(Ti Lancio dal Friuli Venezia Giulia) Amaro (UD) 12 dicembre 2025 – La percezione delle aree montane è in rapida evoluzione. Da sempre associate al turismo stagionale e a un ritmo di vita più lento, le terre alte si candidano oggi a diventare il nuovo polo di attrazione strategico per professionisti, aziende competitive e giovani talenti, in un’ottica completamente rinnovata.
È questo il messaggio lanciato con forza da Mario Zearo, CEO di Advan, un’azienda con sede ad Amaro (Udine), che esorta le nuove generazioni a ripensare radicalmente il concetto di area montana: non un luogo da cui fuggire, ma l’ecosistema ideale per innovare e vivere bene.
Secondo Mario Zearo, è un errore diffuso considerare le aziende insediate in montagna come realtà marginali o tecnologicamente arretrate. Al contrario, il contesto attuale, potenziato dalle infrastrutture digitali e dalla flessibilità del lavoro, rivela una verità diversa.

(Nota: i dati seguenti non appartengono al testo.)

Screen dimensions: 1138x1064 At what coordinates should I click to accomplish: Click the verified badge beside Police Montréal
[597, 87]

“Dobbiamo superare la vecchia narrazione della montagna come luogo isolato. Qui abbiamo aziende che esportano innovazione, tecnologia e prodotti di altissima qualità su mercati globali,” sottolinea Zearo. “Offriamo stimoli professionali di natura internazionale che spesso non hanno nulla da invidiare ai grandi centri urbani, con il vantaggio di un ambiente operativo focalizzato e privo delle distrazioni metropolitane.”
L’opportunità per i giovani risiede proprio in questa convergenza: la possibilità di contribuire a progetti ambiziosi e ad alto impatto globale, mantenendo al contempo una qualità della vita nettamente superiore.

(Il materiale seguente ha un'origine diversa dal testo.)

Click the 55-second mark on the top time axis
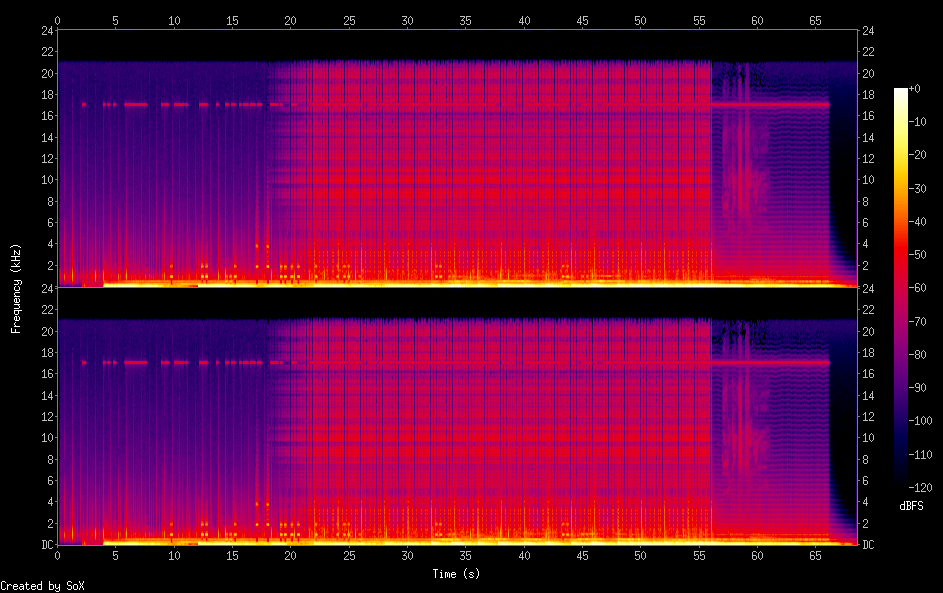This screenshot has width=943, height=593. click(699, 19)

“Ai giovani dico: venite a lavorare qui, dove l’aria è pulita e l’equilibrio tra vita professionale e personale è autentico, ma dove il vostro lavoro avrà un impatto globale.” – Mario Zearo, CEO Advan.
Un elemento cruciale che rafforza la tesi di Zearo è la crisi climatica globale. L’innalzamento inevitabile delle temperature e la crescente intensità degli eventi meteorologici estremi rendono le aree montane non solo più appetibili, ma anche strategicamente essenziali per viverci e lavorarci.
Mentre le grandi città e le pianure vedranno aumentare i disagi legati al caldo estremo, allo smog e all’aumento dei fenomeni idrogeologici, le zone interne e montane godranno di un clima più temperato e vivibile. Questo posiziona la montagna come risorsa preziosa per la residenzialità e per la continuità operativa (business continuity) delle imprese.
“Le aziende più lungimiranti stanno già iniziando a considerare questo fattore. Scegliere la montagna non è solo una scelta di vita personale, ma una decisione di resilienza e sostenibilità,” afferma Zearo, identificando le terre alte come un vero e proprio rifugio climatico e operativo.
L’attrattività delle aree montane non si limita ai fattori economici e climatici. Essa è alimentata anche dalla crescente diffusione dello smart working e dalla necessità di una migliore conciliazione tra vita e lavoro.
Le montagne offrono un pacchetto di benefici imbattibile: meno traffico, minori costi di vita rispetto alle metropoli, accesso diretto alla natura e al benessere fisico.
La possibilità di integrarsi in comunità più piccole e collaborative, favorendo reti professionali e sociali più strette. L’invito di Mario Zearo non è solo a trasferirsi, ma a partecipare attivamente alla costruzione di questo nuovo modello, utilizzando le competenze digitali e tecnologiche dei giovani per dare slancio alle economie locali in una chiave internazionale.
L’obiettivo è dimostrare che le montagne non sono destinate allo spopolamento, ma sono, al contrario, il futuro luogo ideale per chi cerca un lavoro stimolante in aziende competitive e una vita appagante in un ambiente naturalmente sostenibile. La montagna, grazie alla sua resilienza e alle sue opportunità globali, è pronta a diventare la prossima frontiera dell’innovazione e della de-urbanizzazione mirata.